Blocks are limited to 1MB in size. Miners can mine blocks upto the 1MB fixed limit. Any block larger than 1MB is invalid.

Blocksize limits were put in place for the dual purposes of discouraging economically frivolous transactions from flooding the blockchain and encouraging transactions fees to incentivize miners.

Once a predetermined number of coins have entered circulation, the incentive can transition entirely to transaction fees and be completely inflation free.
—Satoshi Nakamoto [1]

The fixed blocksize limit cannot be modified without a hard fork.

Hard forks require adoption by virtually all of the bitcoin participants.

Gavin Andresen has recently called for all bitcoin users to adopt a hard fork which increases the blocksize to 20MB.

Arguments in favor of increasing the blocksize

  • Bigger blocks (more transactions per second)
  • Sidechains and Lightning do not exist.

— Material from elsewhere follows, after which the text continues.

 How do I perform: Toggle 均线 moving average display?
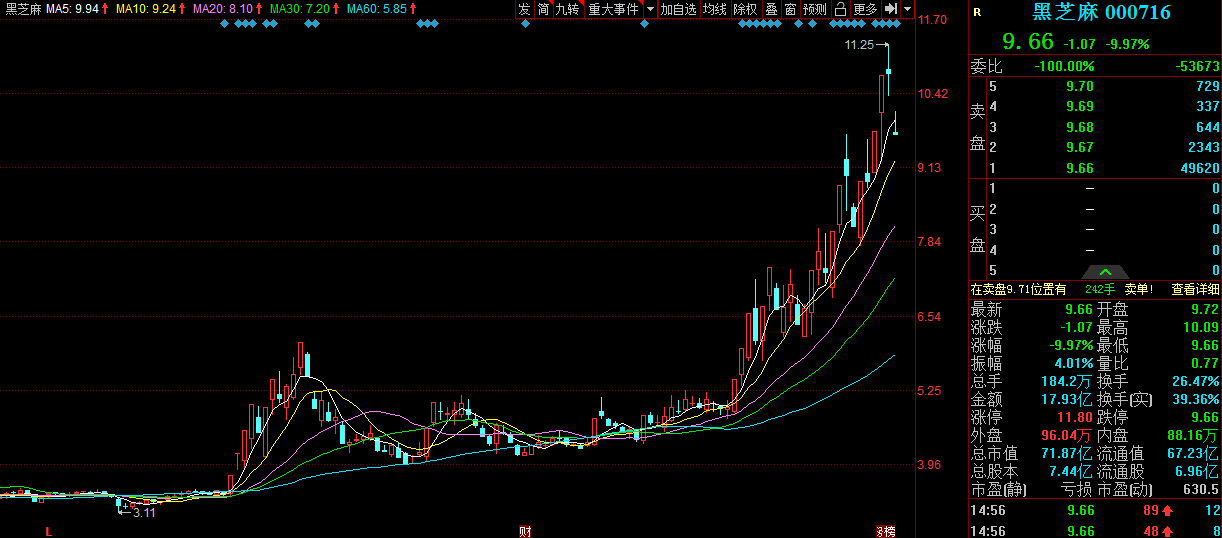click(x=714, y=9)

Arguments in opposition to increasing the blocksize

  • A hard fork requires waiting for sufficient consensus.
  • Risk of catastrophic consensus failure[clarification needed]
  • Orphan rate amplification, more reorgs and double-spends due to slower propagation speeds.
  • European/American pools at more of a disadvantage compared to the Chinese pools[why?]
  • No amount of max block size would support all the world's future transactions on the main blockchain (various types of off-chain transactions are the only long-term solution)

Damage to decentalization

  • Bitcoin is only useful if it is decentralized because centralization requires trust. Bitcoins value proposition is trustlessness.
  • The larger the hash-rate a single miner controls, the more centralized Bitcoin becomes and the more trust using Bitcoin requires.
  • Running your own full node while mining rather than giving another entity the right to your hash-power decreases the hash-rate of large miners. Those who control hash-power are able to control their own hash power if and only if they run a full node.
  • Less individuals who control hash-power will run full nodes if running one becomes more expensive.
  • Larger blocks leads to more expensive full nodes.
  • Therefore, larger blocks lead to less hashers running full nodes, which leads to centralized entities having more power, which makes Bitcoin require more trust, which weakens Bitcoins value proposition.